• [REQUIREMENTS] Write out every line of the listing below word for word, in the same order and with the same line breaks.

• [EXTRACTED RECORDS]
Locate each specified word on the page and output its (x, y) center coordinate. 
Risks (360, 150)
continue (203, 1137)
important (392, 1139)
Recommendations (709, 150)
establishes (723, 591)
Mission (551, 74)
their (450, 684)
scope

• [RESPONSE]
Locate each specified word on the page and output its (x, y) center coordinate. 
Risks (360, 150)
continue (203, 1137)
important (392, 1139)
Recommendations (709, 150)
establishes (723, 591)
Mission (551, 74)
their (450, 684)
scope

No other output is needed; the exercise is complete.